### Your instructions
Tally the lines in the rows below that contain the string "icon", with case counting. What is that number, given alone?

Item coordinate data:

***

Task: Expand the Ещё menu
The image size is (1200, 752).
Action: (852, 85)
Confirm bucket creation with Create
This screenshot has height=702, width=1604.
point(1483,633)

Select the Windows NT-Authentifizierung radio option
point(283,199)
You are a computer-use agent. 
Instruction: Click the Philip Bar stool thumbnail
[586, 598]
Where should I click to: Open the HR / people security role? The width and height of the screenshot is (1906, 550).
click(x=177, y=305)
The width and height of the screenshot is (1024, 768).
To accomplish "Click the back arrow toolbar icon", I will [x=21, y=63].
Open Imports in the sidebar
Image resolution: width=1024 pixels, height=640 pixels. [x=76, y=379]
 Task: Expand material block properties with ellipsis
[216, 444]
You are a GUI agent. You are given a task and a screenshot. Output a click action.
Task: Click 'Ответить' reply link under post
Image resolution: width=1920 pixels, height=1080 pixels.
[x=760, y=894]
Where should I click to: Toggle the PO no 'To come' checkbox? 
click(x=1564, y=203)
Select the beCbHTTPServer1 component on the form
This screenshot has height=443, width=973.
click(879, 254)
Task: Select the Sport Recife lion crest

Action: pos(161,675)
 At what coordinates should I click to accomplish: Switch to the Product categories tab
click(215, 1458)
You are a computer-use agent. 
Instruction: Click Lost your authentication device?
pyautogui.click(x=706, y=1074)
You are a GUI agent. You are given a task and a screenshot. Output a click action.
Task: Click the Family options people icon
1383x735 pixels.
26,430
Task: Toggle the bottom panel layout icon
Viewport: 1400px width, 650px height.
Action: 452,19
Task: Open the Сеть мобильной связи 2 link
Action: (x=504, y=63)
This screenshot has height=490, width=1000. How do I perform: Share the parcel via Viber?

***

### Result below
3